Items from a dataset

--------------------------------------------------

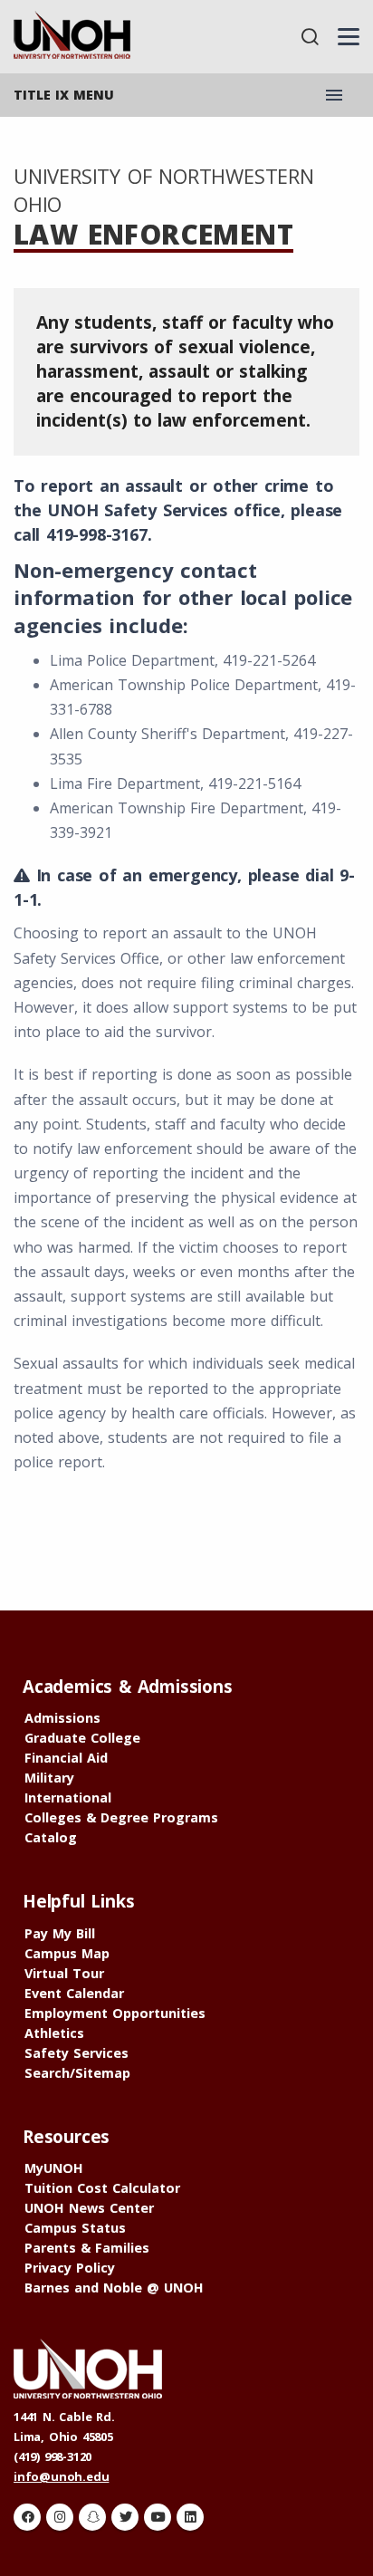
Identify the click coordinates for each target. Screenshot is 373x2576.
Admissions (62, 1717)
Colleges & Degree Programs (121, 1817)
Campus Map (67, 1953)
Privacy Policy (69, 2267)
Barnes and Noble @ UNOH (114, 2287)
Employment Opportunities (115, 2013)
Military (49, 1777)
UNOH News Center (89, 2207)
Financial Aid (66, 1757)
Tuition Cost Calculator (102, 2187)
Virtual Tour (64, 1973)
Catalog (50, 1837)
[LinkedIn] (190, 2517)
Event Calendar (74, 1993)
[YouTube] (157, 2517)
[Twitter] (125, 2517)
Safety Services (76, 2053)
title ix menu (64, 94)
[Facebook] (27, 2517)
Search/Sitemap (77, 2072)
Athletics (54, 2033)
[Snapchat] (92, 2517)
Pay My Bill (59, 1933)
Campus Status (75, 2227)
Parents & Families (86, 2247)
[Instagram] (59, 2517)
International (67, 1797)
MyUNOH (53, 2168)
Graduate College (82, 1737)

--------------------------------------------------

Action item >>
Each line in the records above should be reproduced exactly; images are not copied.

Solution for this problem >>
Identify the click coordinates for each target. Screenshot is 373x2576.
Admissions (62, 1717)
Colleges & Degree Programs (121, 1817)
Campus Map (67, 1953)
Privacy Policy (69, 2267)
Barnes and Noble @ UNOH (114, 2287)
Employment Opportunities (115, 2013)
Military (49, 1777)
UNOH News Center (89, 2207)
Financial Aid (66, 1757)
Tuition Cost Calculator (102, 2187)
Virtual Tour (64, 1973)
Catalog (50, 1837)
[LinkedIn] (190, 2517)
Event Calendar (74, 1993)
[YouTube] (157, 2517)
[Twitter] (125, 2517)
Safety Services (76, 2053)
title ix menu (64, 94)
[Facebook] (27, 2517)
Search/Sitemap (77, 2072)
Athletics (54, 2033)
[Snapchat] (92, 2517)
Pay My Bill (59, 1933)
Campus Status (75, 2227)
Parents & Families (86, 2247)
[Instagram] (59, 2517)
International (67, 1797)
MyUNOH (53, 2168)
Graduate College (82, 1737)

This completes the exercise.